WORK TO COMPLETE - Starting with the line where "The image size is (474, 500)." appears, print every line through the end of the entries below exactly as it stands, and leave out the pictures.

BEGIN

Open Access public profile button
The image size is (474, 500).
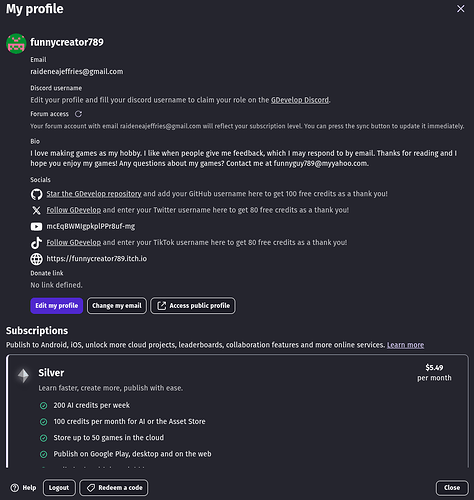193,306
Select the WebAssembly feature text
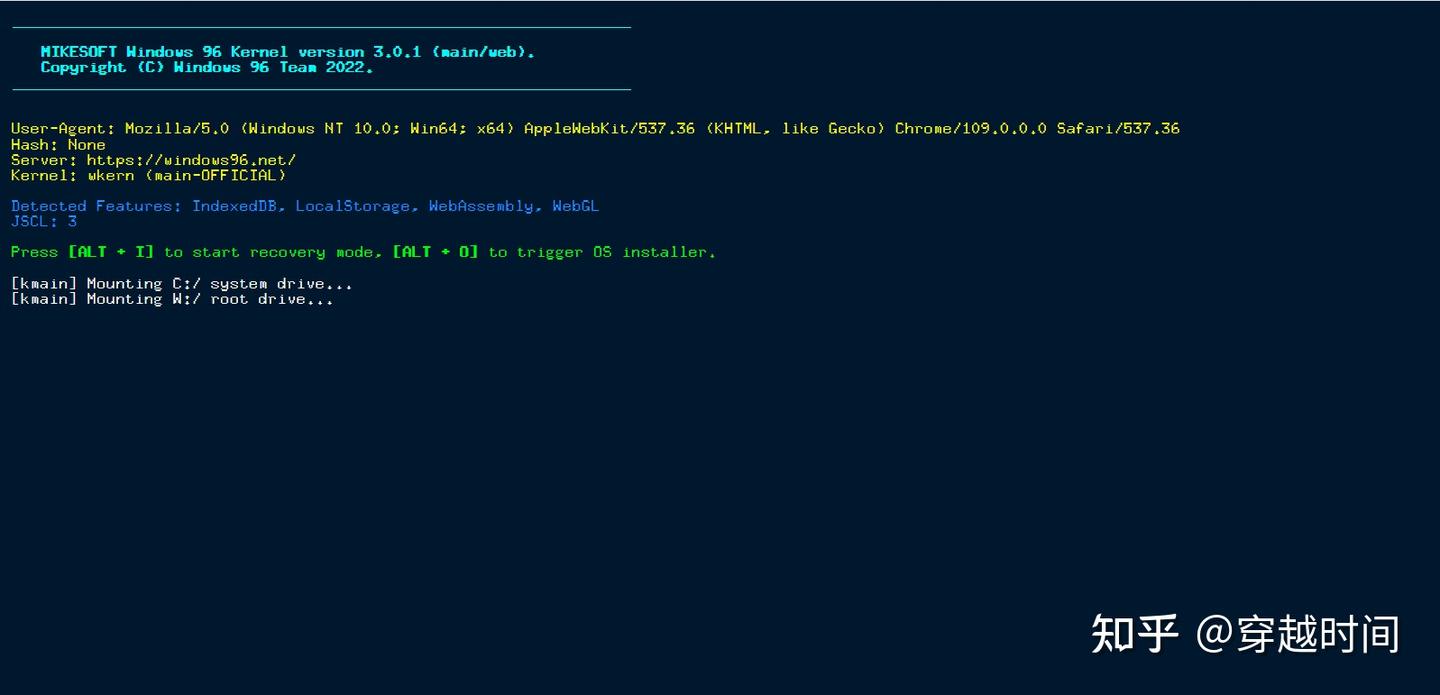1440x695 pixels. [x=480, y=206]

END

COMPLETED TASK -
The image size is (474, 500).
193,306
Select the WebAssembly feature text
1440x695 pixels. [x=480, y=206]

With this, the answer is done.